Analyzing Police Shooting Data with Statistical Testing
The Washington Post dataset on fatal police shootings provides an opportunity to apply statistical testing techniques to analyze the data. In this post, I will demonstrate using p-values, hypothesis testing, and permutation testing to draw insights. The null hypothesis is that there is no difference in the frequency of police shootings across groups. To test this, we can calculate p-values using simulation-based permutation testing. The steps are:
1. Calculate the observed difference between groups of interest.
2. Permute or shuffle the data many times, each time recalculating the difference between groups. This simulates the null hypothesis.
3. Compare the observed difference to the permutation distribution to calculate a p-value.

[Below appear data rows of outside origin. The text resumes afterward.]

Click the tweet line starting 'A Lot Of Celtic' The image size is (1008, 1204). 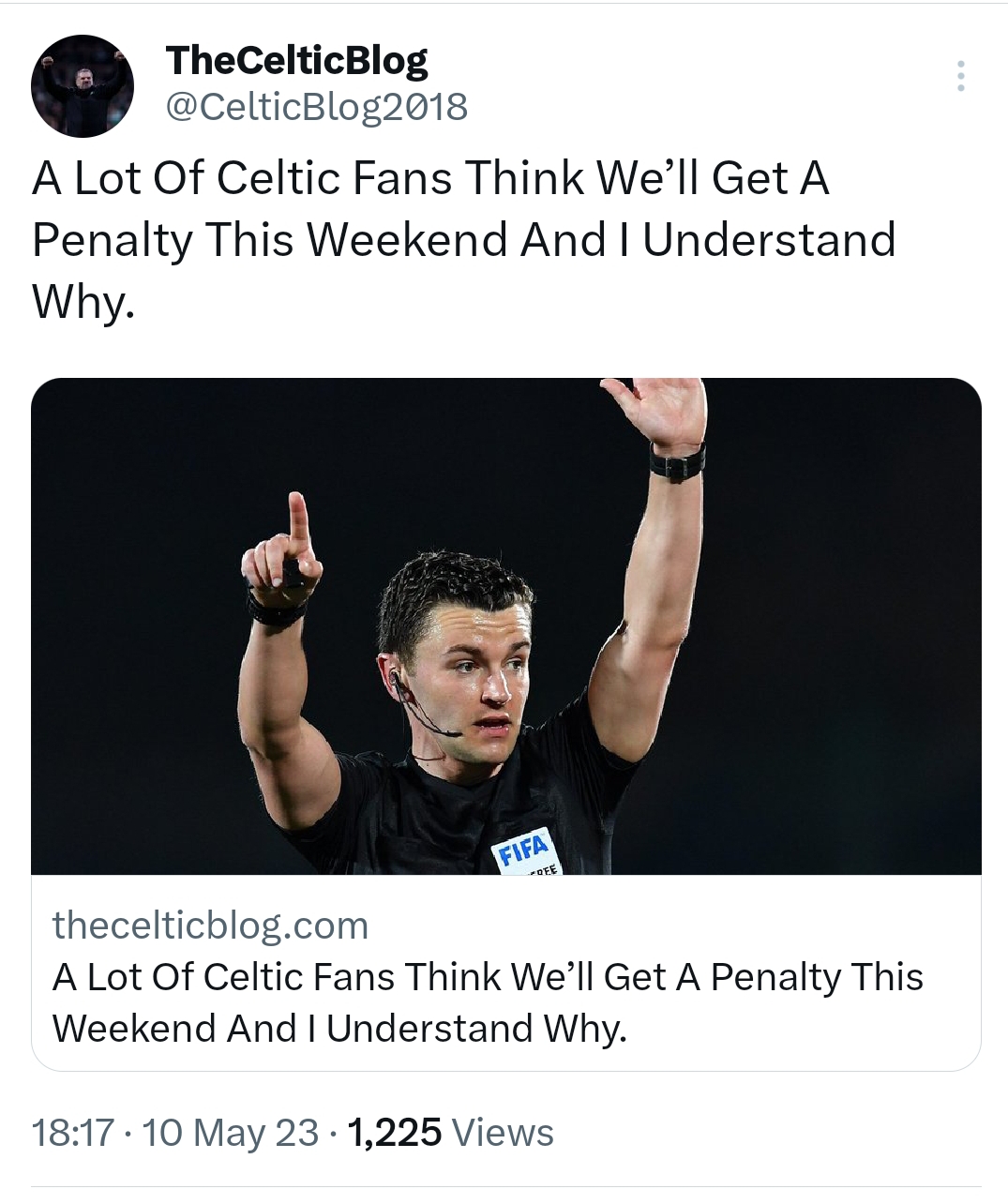click(430, 177)
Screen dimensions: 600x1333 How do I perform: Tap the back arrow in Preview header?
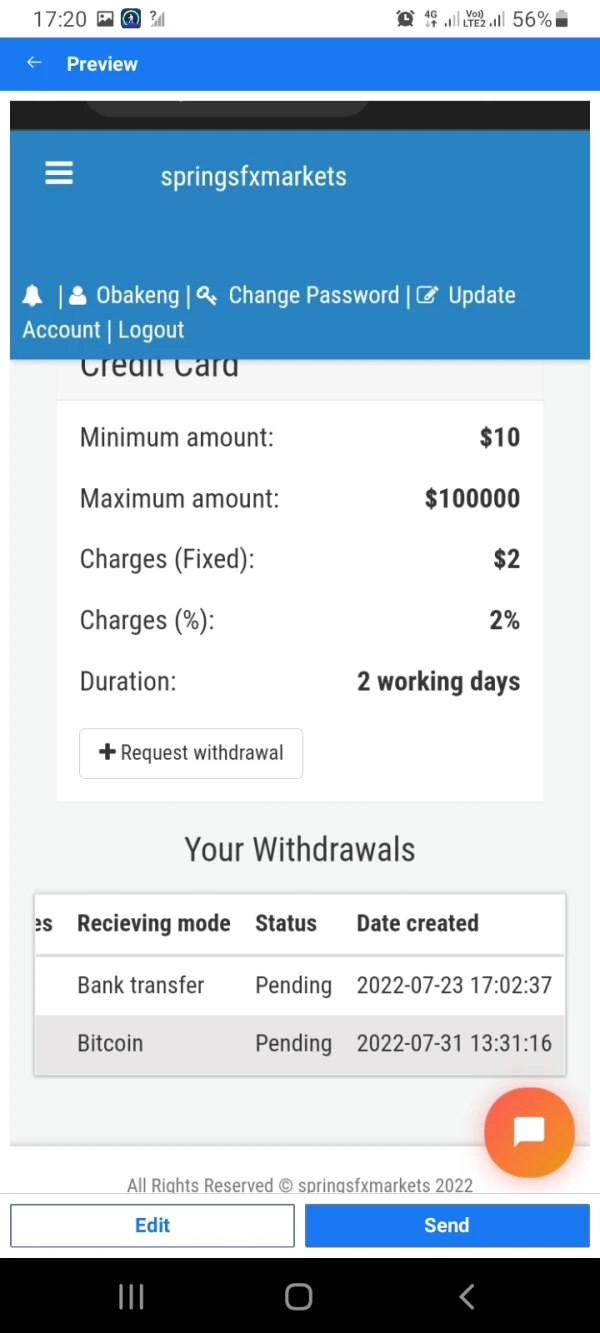pos(34,63)
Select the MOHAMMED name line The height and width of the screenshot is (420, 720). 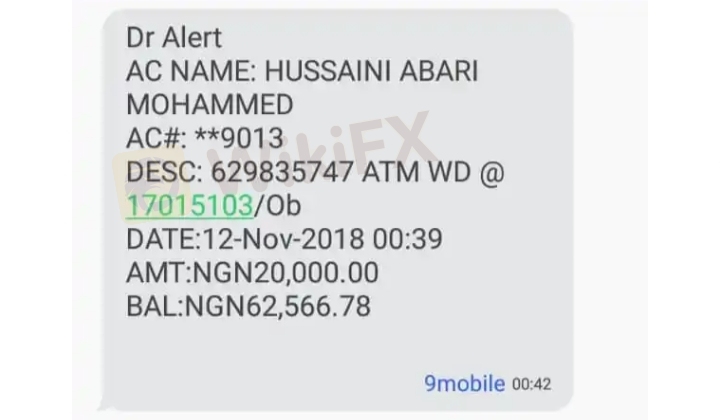click(209, 105)
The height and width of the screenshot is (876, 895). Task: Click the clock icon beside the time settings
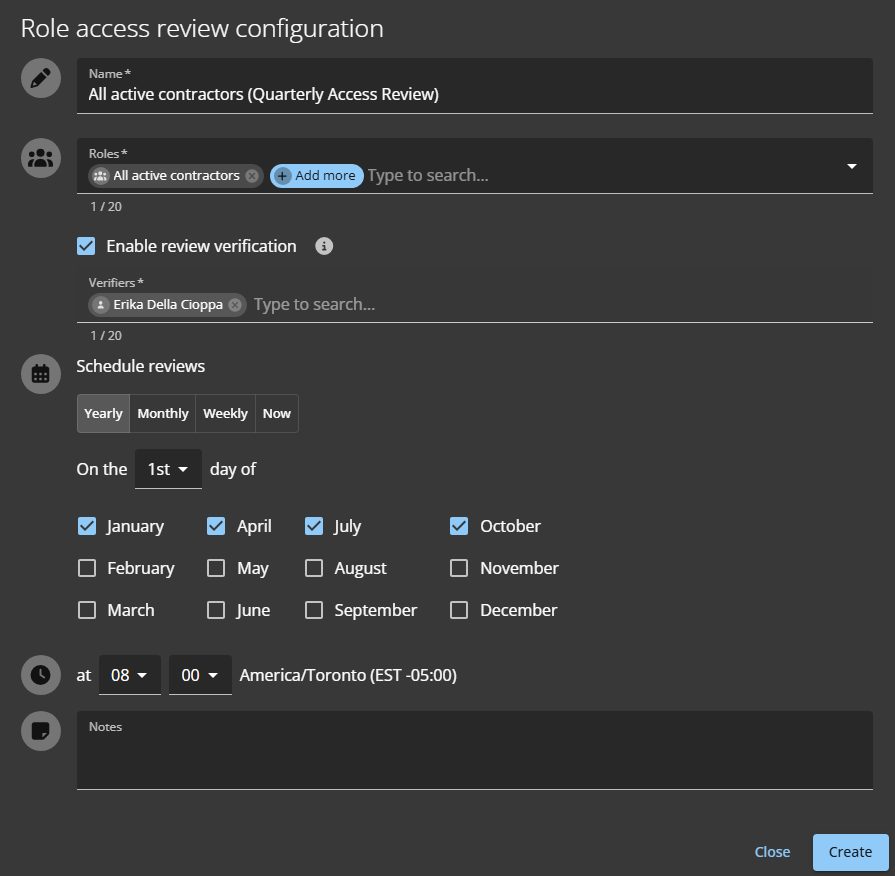40,675
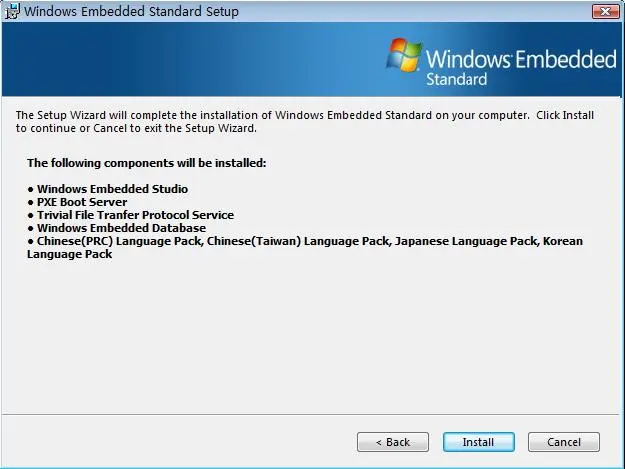Screen dimensions: 625x469
Task: Click the 'following components will be installed' heading
Action: coord(146,162)
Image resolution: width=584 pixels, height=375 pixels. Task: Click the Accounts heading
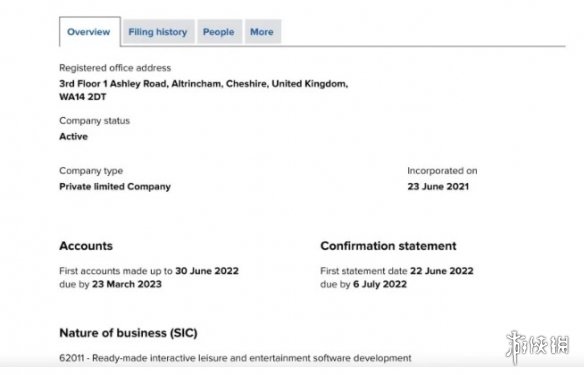(86, 246)
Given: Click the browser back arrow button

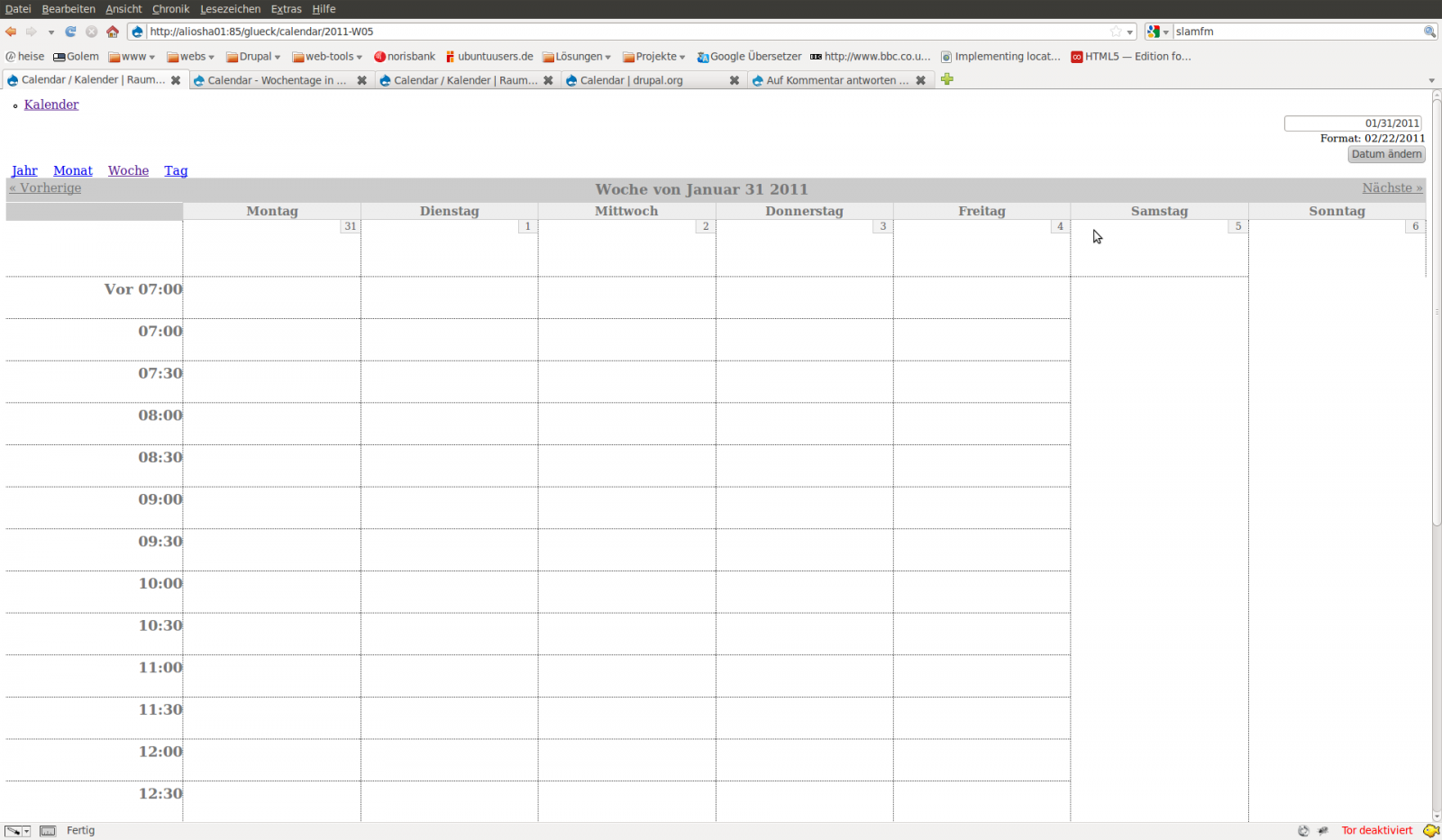Looking at the screenshot, I should 11,32.
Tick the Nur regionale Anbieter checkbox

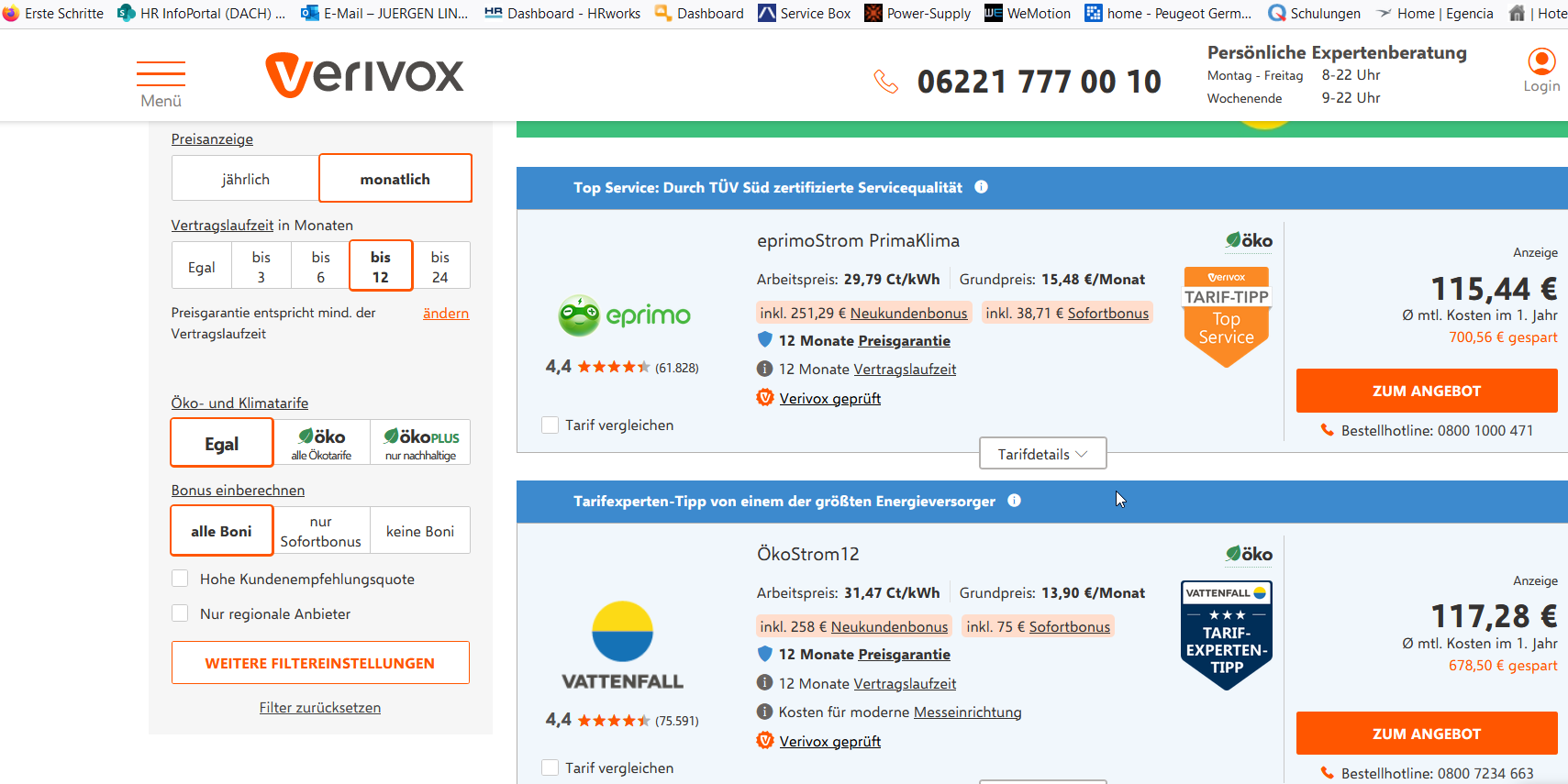click(181, 613)
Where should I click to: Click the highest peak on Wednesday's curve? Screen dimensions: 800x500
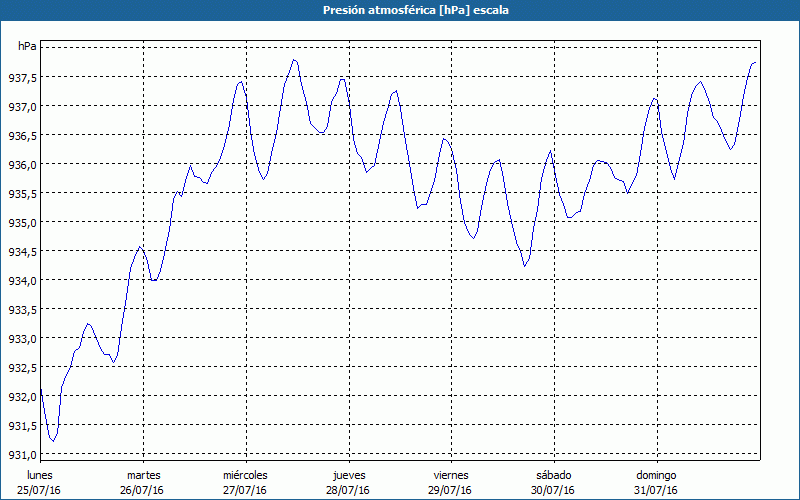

4. If p < 0.05, reject the null.
For example, a permutation test can be used to evaluate whether race is a significant predictor of police shootings. If the p-value is below 0.05, we would reject the null hypothesis and conclude race has a statistically significant association. We can repeat this process for other variables like signs of mental illness, fleeing the scene, and the victim’s armed status. Permutation testing allows us to rigorously test relationships in the data while avoiding many assumption pitfalls. This demonstrates how techniques like hypothesis testing and permutation tests can extract powerful insights from the Washington Post database. The ability to move beyond simple descriptive statistics to make statistically rigorous conclusions is incredibly valuable.